I think you can read this whole thing in a couple of different ways.

On one hand, and what is common, is you can read this as a negative. You can say…as I often feel in the moment…how do these people not have any ability to understand their environment? Beyond adapting, it seems they are not even aware of the environment. It seems like nothing anyone does really matters to them beyond being themselves. It seems like they will be themselves above all else, and not being themselves, not trusting that intuition, is really the ultimate failure mode. They seem to not have a sensitivity for life and the external world. And so they avoid that. They just stick to their guns. And sometimes that works. Sometimes it doesn’t. But they do not have embarrassment in this category. You may have as a witness. You may cringe. You may wish they would act differently. But that is not their wish. But the only thing embarrassing would be to violate their authenticity.

On another hand, you may read the above as a set of superpowers of sorts. A set of content-ness. A set of dullness that is actually useful. Because it allows them to trust themselves. Their intuitions. Their feelings. They are in tune with what they care about and do not care about anything else. They are prioritizing. And there is something admirable about that. About someone who is willing to be themselves. Independent, however ridiculous.
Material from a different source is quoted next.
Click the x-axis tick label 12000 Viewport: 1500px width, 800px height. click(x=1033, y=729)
The above tension is a thing that has been present in my life for a long while. And as I get older I wrestle with whether or not it is beginning to happen to me.

For why does this happen? Why do people become blind to the external world? Why do people begin to care less about sensitivity — about seeing the micro and the nuances and the details — and care more about their default reactions? Part of it certainly feels like laziness to me. Like it is just easier in some ways to always be yourself. Most if it though comes from coping. Coping with the world being complicated. And hard. And a lot of people not liking you. And some people liking you. And realizing that that game is tiring and lame and really not particularly fun at times. So a far better more scalable strategy for protecting your identity and ego is just to be yourself as this minimizes regret.
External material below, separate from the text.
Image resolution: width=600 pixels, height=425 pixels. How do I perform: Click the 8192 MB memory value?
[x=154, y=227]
Changing yourself is hard. And by the time you are older, you may tell yourself the story that it’s impossible. You may say well I am this type of person and changing will be so difficult that it’s really not worth it.

But is this the right conclusion? When I am older, is that what I want to be telling myself?

Now for my commentary. I hope not. I hope I maintain my superpower and affinity for sensitivity. For being able to analyze problems and people to different degrees of abstraction, quite quickly.

At the same time, though, I hope I arrive at a level of peace with who I am and how I exist in the world. I do not think I have reached that quite yet. Like I have a foundation of sorts. I have an idea of what matters to me — but I have not yet been able to engage in such a way that agnostic to external stimuli I am consistent and content.

There are things you could do or say in front of me where jealousy will fill my cage. And sadness will fill my cage.

I wish I could be more like a pipe. Not a wall. But a pipe. Have written about this before but basically I wish not to reflect those emotions off of me — eventually at least one of them will break down my wall.

No, what I would prefer is to be a pipe where those sorts of emotions can just flow right through me. Such that I can choose what I want to hang onto but for the most part, I can return to homeostasis.

And so when I am an older dog. I want the ability to pick up new tricks. But I want a foundation I can lean on.

Aside, I do want to get a dog.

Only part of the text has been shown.